PASSAGE ::

_____

By using the SVD expansion, the measured field can be written as:

$$\underline{v}=\sum _{m=1}^M{\sigma }_m{\alpha }_m{\underline{\psi }}_m^{\left(L\right)},$$

(9)

where the ${\underline{\psi }}_m^{\left(L\right)}=({\psi }_1^{\left(L\right)},{\psi }_2^{\left(L\right)},\dots ,{\psi }_n^{\left(L\right)},\dots ,{\psi }_N^{\left(L\right)})$’s are the left singular vectors of $\underline{\underline{Z}}$.

The presence of additive noise leads, in the first place, changes Equation (9) into:

$$\underline{v}=\sum _{m=1}^M{\sigma }_m{\alpha }_m{\underline{\psi }}_m^{\left(L\right)}+\underline{w},$$

(10)

where $\underline{v}=(v_1,v_2,\dots ,v_n,\dots ,v_N)$ and $\underline{w}=(w_1,w_2,\dots ,w_n,\dots ,w_N)$ is the noise vector. Obviously, the noise corrupting the data, depending on its source, can have different statistics and can be differently modeled. Here, we are assuming additive noise.

Let us denote by $p_u\left(\underline{\alpha }\right)$ the Probability Distribution Function (PDF) of the unknown $\underline{\alpha }$, with $\underline{\alpha }=({\alpha }_1,\dots ,{\alpha }_M)$, and by $p_{d|u}\left(\underline{v}\right|\underline{\alpha })$ the conditional PDF of the data, given the unknown. From such PDFs, we can obtain the unconditional PDF of the data, namely, $p_d\left(\underline{v}\right)$, and the a posteriori PDF of the unknown, namely, $p_{u|d}\left(\underline{\alpha }\right|\underline{v})$. The quantity $p_{u|d}$ expresses the state of knowledge on the unknown $\underline{\alpha }$, bearing in mind the observed data $\underline{v}$.

Mutual information is provided by [6]:

$$I=\int p_{u,d}(\underline{\alpha },\underline{v}){log}_2\left\{\frac{p_{u|d}\left(\underline{\alpha }\right|\underline{v})}{p_u\left(\underline{\alpha }\right)}\right\}d\underline{\alpha }d\underline{v}.$$

(11)

_____

SOURCE MATERIAL ::

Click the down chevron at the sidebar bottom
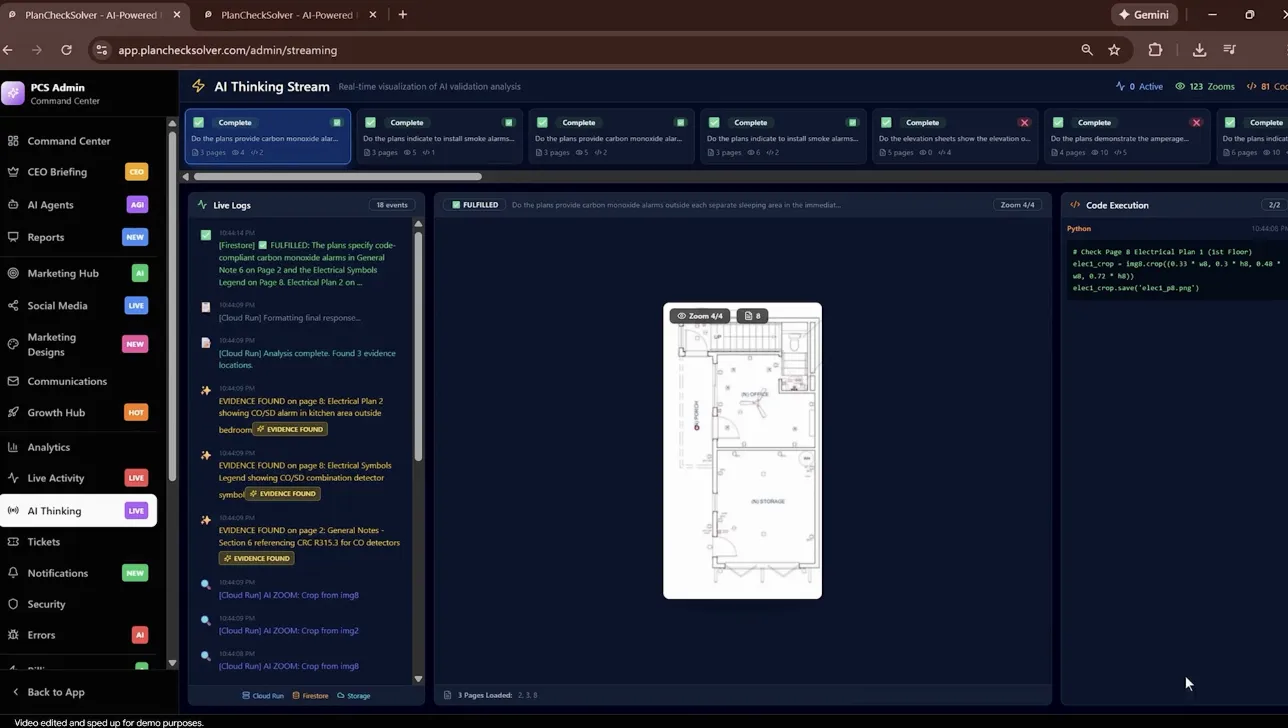 pyautogui.click(x=172, y=662)
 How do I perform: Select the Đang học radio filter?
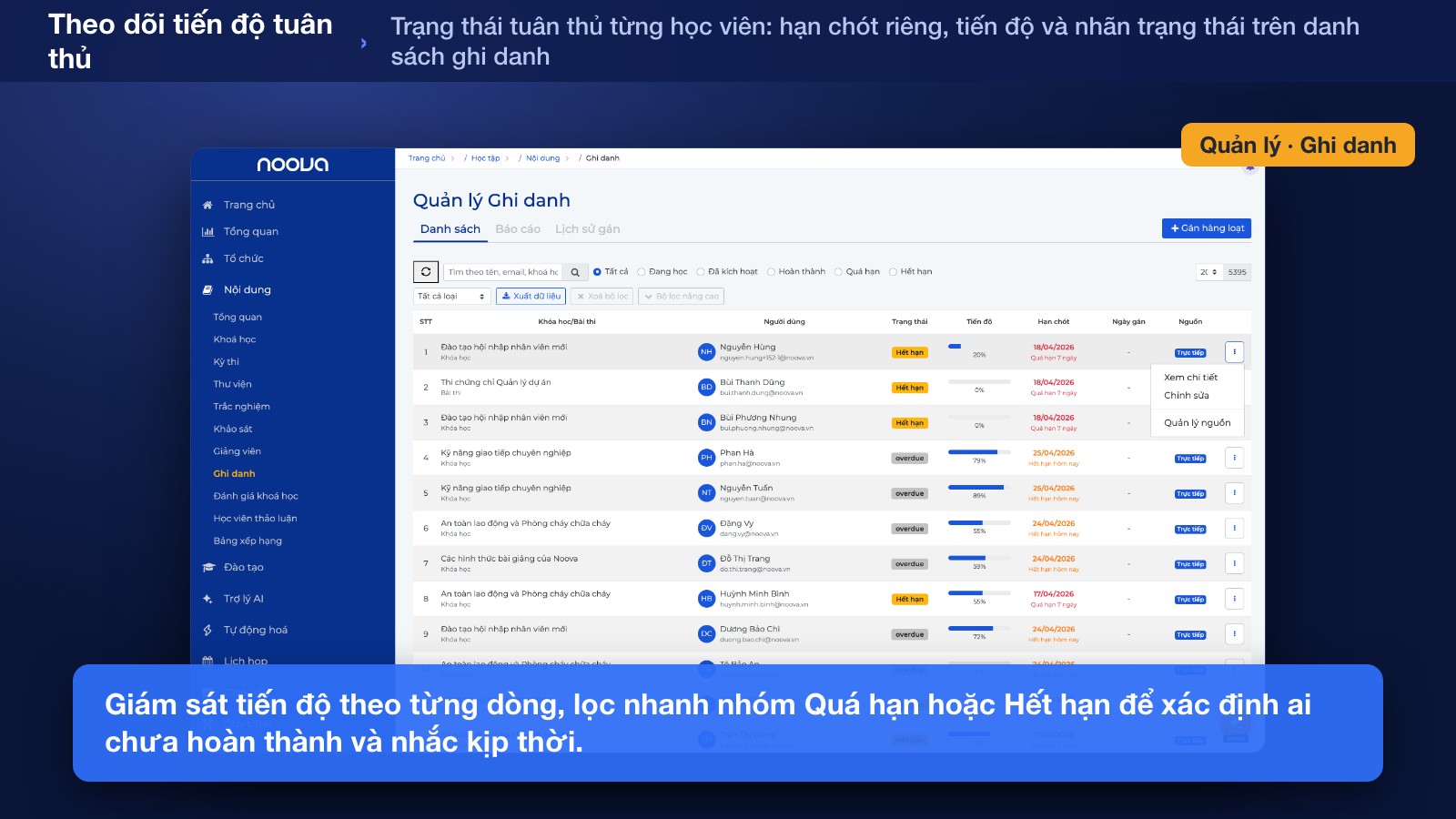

_____

WHAT IS BEING ASKED ::
Translate this sentence from the passage on noise and mutual information into Spanish: "Obviously, the noise corrupting the data, depending on its source, can have different statistics and can be differently modeled." Rely only on the passage about noise and mutual information, not on the material.

RESULT OF THIS EXERCISE ::
Obviamente, el ruido que corrompe los datos, según su fuente, puede tener estadísticas diferentes y puede modelarse de manera distinta.